Crop yield data of wheat cultivations were obtained from the Food and Agricultural Organization (FAO; available online at http://faostat.fao.org) for the period 1960–2009. Wheat crops were selected because they have a widespread distribution across the world and because it is mostly a nonirrigated crop, and hence it presents a higher vulnerability to drought than other crops such as rice or corn. Time series of annual crop productions in 173 countries were selected considering only those time series with a minimum of 15 years of records. Since the wheat productions show a large linear trend that is attributable to technological advances in cropping systems, the series were detrended assuming a linear model for each country series following Lobell et al. (Lobell et al. 2011).

2.3. Methods

The different drought indices were calculated using the monthly precipitation and mean temperature of the CRU TS3.1 dataset. For the 151 basins, we obtained the average precipitation and temperature for the entire basin from the same dataset. Therefore, we obtained one precipitation and one temperature series for each basin. In the case of the soil moisture and tree-ring width datasets, we selected the 0.5° precipitation and mean temperature series that corresponded to the location of the sample. In the case of the national wheat crop data, we calculated a weighted average series of monthly precipitation and mean temperature over each country using the percent area covered by wheat crops in that country as a weighting factor.
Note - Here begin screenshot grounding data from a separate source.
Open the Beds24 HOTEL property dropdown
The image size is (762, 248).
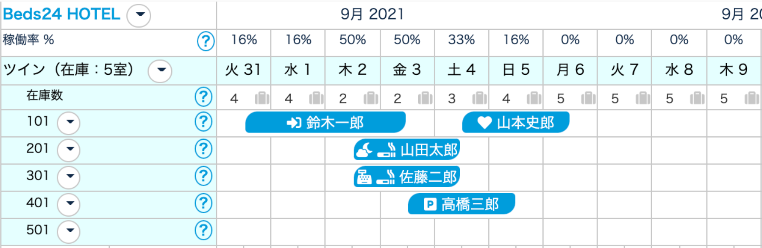(x=139, y=15)
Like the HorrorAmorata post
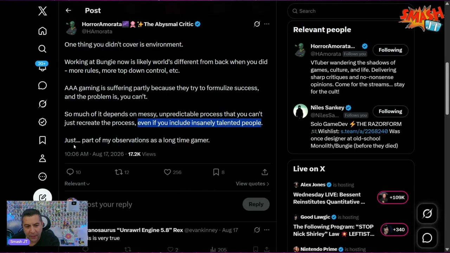This screenshot has width=450, height=253. (x=173, y=172)
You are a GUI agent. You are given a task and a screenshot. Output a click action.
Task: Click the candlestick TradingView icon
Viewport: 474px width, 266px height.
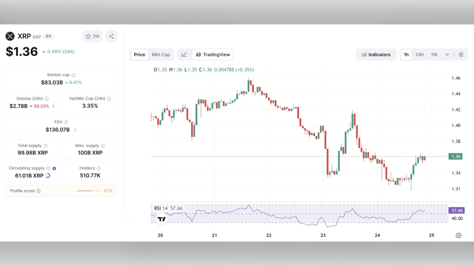pos(198,54)
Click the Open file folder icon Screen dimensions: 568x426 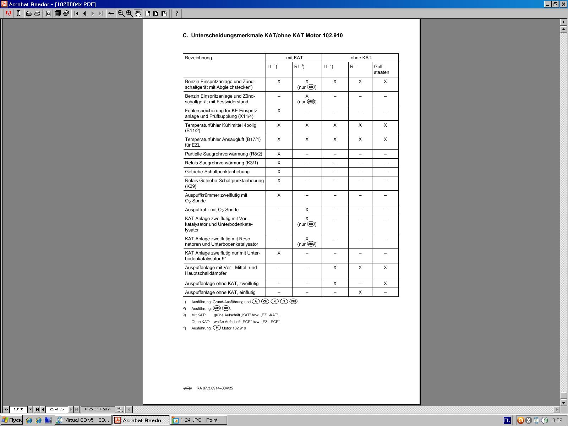29,13
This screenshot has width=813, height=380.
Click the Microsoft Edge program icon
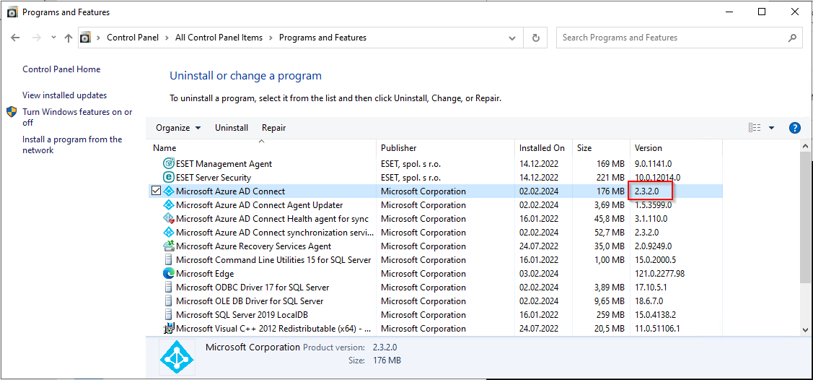pos(169,274)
The percent surface covered by wheat crops in each pixel was obtained from the Harvest Choice website (http://harvestchoice.org) at a spatial resolution of 0.5° (see Figure 1d). The latitude necessary to obtain the SPEI and the Palmer indices and the water field capacity used in the Palmer indices were also weighted for each country according to the percentage of surface cultivated by wheat.
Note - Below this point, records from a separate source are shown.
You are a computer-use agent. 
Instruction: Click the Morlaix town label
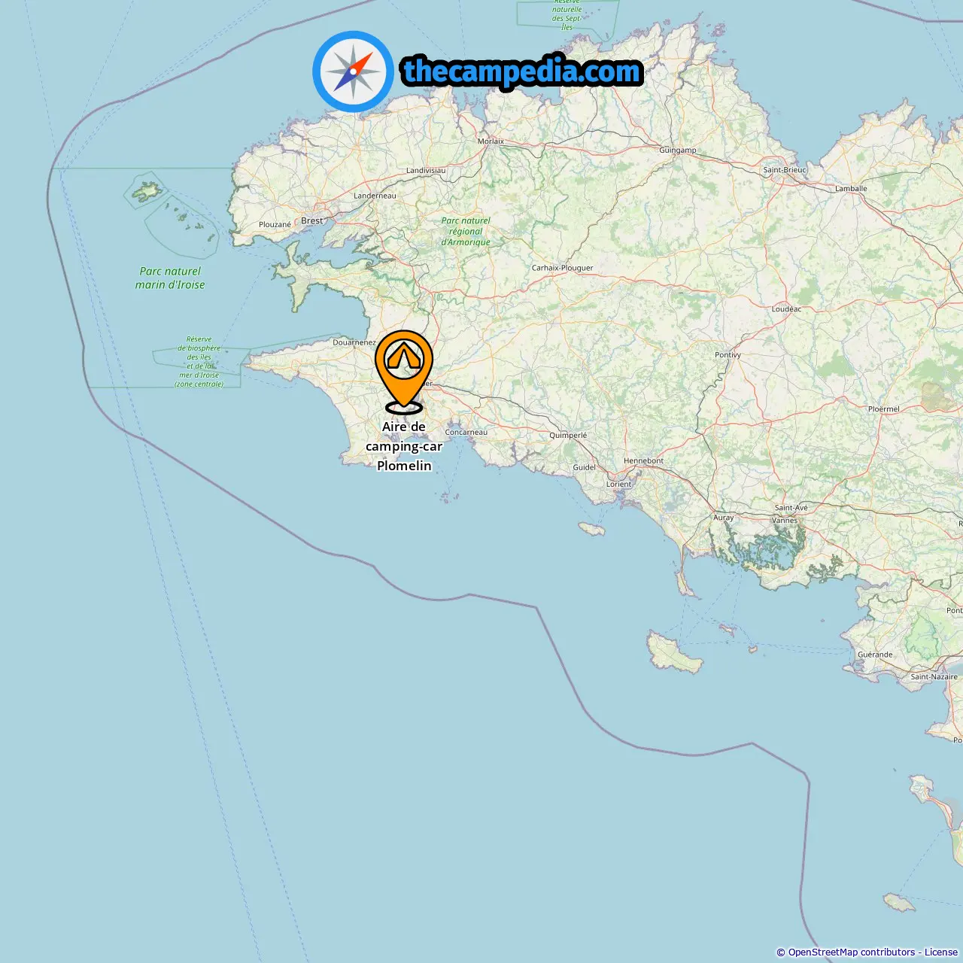pos(491,141)
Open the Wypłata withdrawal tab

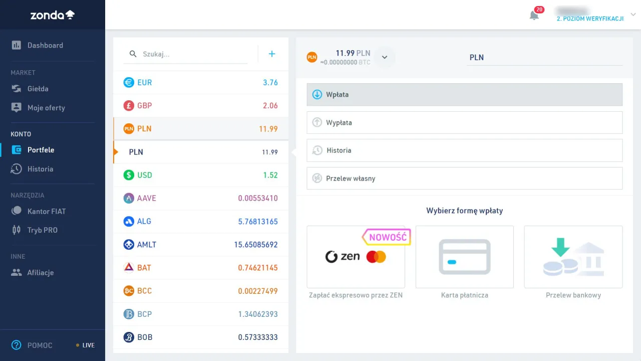(464, 122)
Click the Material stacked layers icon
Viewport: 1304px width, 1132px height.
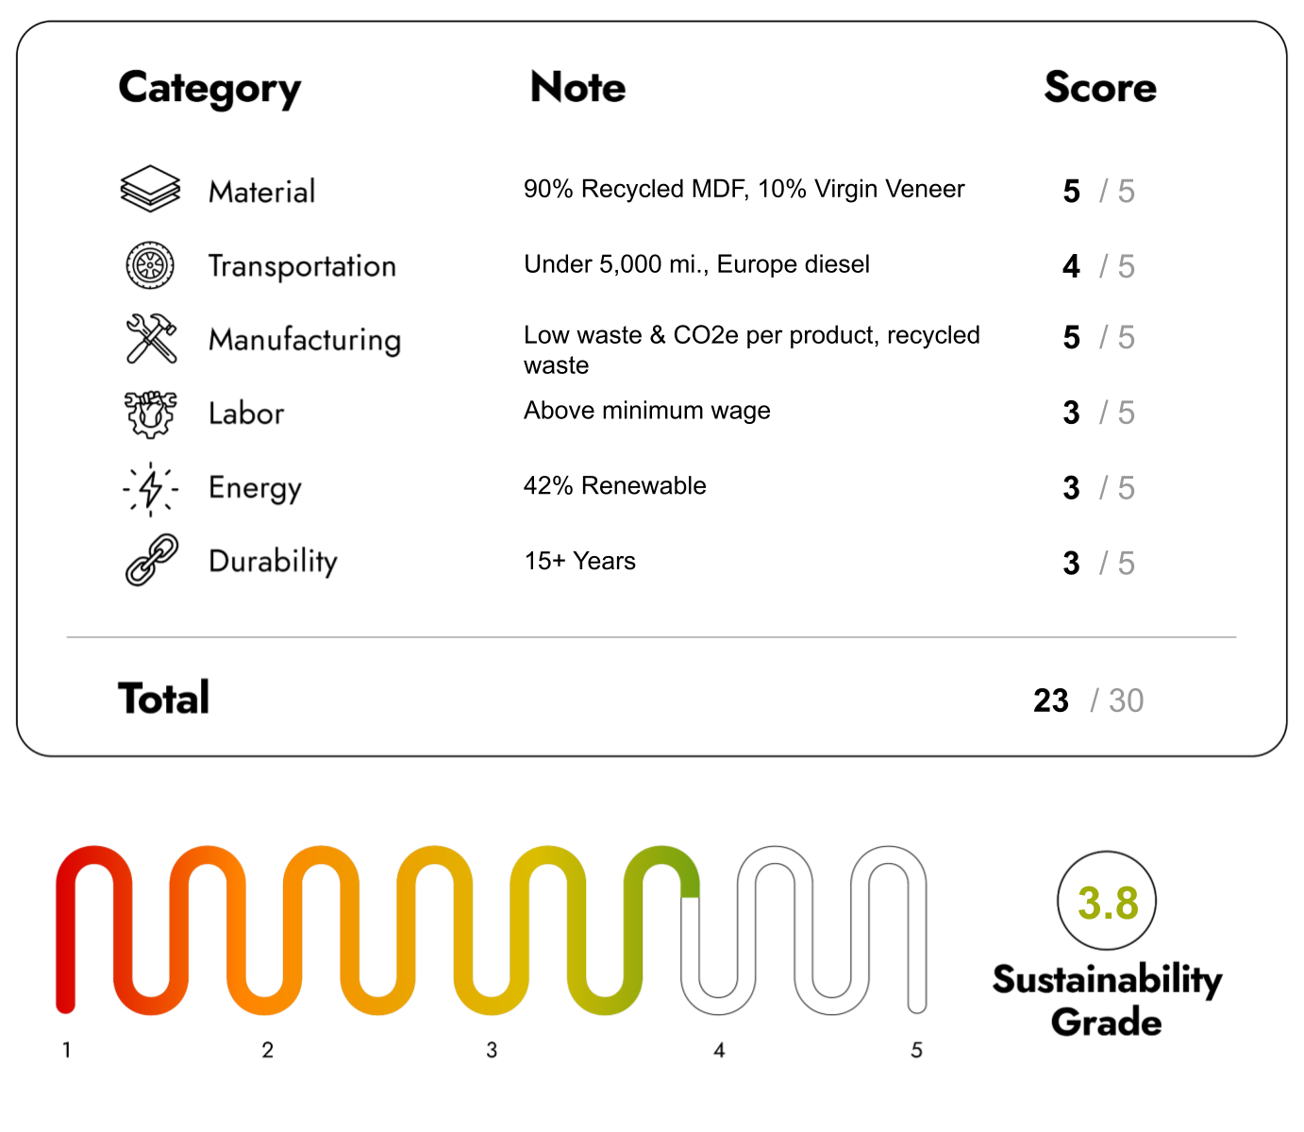150,189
Usually, the different hydrological, ecological, and agricultural systems respond to different drought time scales because of the varied strategies of natural vegetation and crops to cope with water deficit (Chaves et al. 2003) or the different lithologic, land-cover, and/or water management regimes in the case of streamflow data (López-Moreno et al. 2012, manuscript submitted to J. Hydrol.). Therefore, the SPI and the SPEI were calculated at different time scales from 1 to 48 months. The multiscalar character of these two drought indices is their major advantage as compared with other existing indices. Since the times of response to drought of the different systems are not known a priori, the Pearson correlation coefficients r between the time series of these variables and the 1–48-month SPI and SPEI series were computed, and the time scale at which the strongest correlation was found was kept for further analyses. The different Palmer indices were also correlated with the time series of SSI, tree-ring width, wheat yields, and soil moisture. The monthly series of the different drought indices were detrended before calculating the Pearson coefficients between the drought indices and the annual tree-ring widths and wheat yields since the latter two series have been previously detrended to remove the respective effects of the tree ageing and technological advances on these variables.

3. Results

3.1. Streamflow data

Figure 2 shows a box plot illustrating the correlations obtained between the SSI series at 151 worldwide basins and the six assessed drought indices. Correlations were obtained for the continuous series between 1945 and 2004, independently of the month of the year, since the standardized character of the SSI allowed directly comparing with the drought indices at a monthly basis. In general, correlations tended to be higher for the SPI and the SPEI indices than for the Palmer ones (PDSI, PHDI, Z index, and WPLM). The median correlation coefficients for SPI and SPEI were 0.57 and 0.58, respectively, whereas it was 0.45 for the PDSI, 0.39 for the PHDI, 0.42 for the Z index, and 0.46 for the WPLM. This shows that the SPI and SPEI tended to record better the occurrence of streamflow droughts than the Palmer indices. Figure 3 shows the same analyses at a monthly basis, since streamflow response to climatic droughts may be very different as a function of the river regimes. Higher correlations were found again for the SPI and SPEI than for other indices, irrespective of the month. It is interesting to note that differences in the magnitude of correlations between SPI and SPEI were minor for most of the analyzed months, but for the boreal summer months the correlations tended to be marginally higher for the SPEI than for the SPI.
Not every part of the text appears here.